- _Task description_
Within the listing below, the lines to output run from the one containing "This screenshot has height=745, width=1024." through the one containing "Task: Click the user icon beside Movistar"; copy them exactly and nothing else.
= Beginning of Section =
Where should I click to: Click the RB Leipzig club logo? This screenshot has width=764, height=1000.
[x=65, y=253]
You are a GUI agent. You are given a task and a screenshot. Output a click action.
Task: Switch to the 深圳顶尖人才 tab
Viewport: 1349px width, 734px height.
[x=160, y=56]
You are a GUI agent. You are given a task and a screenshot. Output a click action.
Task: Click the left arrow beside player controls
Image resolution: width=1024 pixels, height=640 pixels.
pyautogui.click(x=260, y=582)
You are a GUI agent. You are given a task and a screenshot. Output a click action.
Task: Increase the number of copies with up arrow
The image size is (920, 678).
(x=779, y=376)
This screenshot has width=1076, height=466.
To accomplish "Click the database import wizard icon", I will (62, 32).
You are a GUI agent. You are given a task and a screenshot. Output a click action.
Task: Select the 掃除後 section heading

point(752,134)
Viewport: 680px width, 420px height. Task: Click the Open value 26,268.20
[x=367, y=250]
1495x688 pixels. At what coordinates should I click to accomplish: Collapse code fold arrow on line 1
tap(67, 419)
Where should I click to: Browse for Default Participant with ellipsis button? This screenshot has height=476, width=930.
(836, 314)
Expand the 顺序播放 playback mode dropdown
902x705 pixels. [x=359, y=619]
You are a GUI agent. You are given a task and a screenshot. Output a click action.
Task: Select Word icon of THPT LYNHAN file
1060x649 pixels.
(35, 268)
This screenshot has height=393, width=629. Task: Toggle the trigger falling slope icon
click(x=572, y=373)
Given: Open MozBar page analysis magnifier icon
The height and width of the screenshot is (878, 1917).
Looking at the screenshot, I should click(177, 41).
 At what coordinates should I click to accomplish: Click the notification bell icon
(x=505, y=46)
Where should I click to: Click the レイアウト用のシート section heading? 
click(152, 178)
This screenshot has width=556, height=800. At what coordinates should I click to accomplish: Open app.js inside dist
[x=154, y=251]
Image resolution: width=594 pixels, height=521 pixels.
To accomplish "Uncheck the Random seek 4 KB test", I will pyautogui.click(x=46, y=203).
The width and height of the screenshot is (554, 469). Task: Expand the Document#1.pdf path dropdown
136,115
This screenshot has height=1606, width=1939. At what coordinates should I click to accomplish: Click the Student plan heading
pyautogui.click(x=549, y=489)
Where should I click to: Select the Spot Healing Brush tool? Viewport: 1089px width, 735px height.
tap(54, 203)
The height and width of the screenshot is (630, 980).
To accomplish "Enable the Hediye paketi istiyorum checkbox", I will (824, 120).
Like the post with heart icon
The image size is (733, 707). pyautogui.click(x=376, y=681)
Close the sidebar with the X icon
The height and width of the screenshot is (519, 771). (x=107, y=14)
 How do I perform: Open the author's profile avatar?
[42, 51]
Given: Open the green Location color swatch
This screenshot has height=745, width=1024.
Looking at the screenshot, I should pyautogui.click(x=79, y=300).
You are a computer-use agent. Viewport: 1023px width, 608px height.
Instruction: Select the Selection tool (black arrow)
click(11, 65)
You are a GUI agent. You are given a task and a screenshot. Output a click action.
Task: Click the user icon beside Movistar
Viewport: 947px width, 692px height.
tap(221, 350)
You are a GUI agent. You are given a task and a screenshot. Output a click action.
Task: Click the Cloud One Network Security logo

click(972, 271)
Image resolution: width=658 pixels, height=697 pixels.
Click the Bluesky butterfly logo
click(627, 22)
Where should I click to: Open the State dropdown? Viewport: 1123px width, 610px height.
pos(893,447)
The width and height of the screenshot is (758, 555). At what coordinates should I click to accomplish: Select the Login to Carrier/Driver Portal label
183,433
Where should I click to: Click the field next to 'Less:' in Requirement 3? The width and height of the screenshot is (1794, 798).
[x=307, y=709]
= End of Section =
- _Exercise result_
This screenshot has height=745, width=1024.
Looking at the screenshot, I should pyautogui.click(x=79, y=300).
You are a computer-use agent. Viewport: 1023px width, 608px height.
Instruction: Select the Selection tool (black arrow)
click(11, 65)
You are a GUI agent. You are given a task and a screenshot. Output a click action.
Task: Click the user icon beside Movistar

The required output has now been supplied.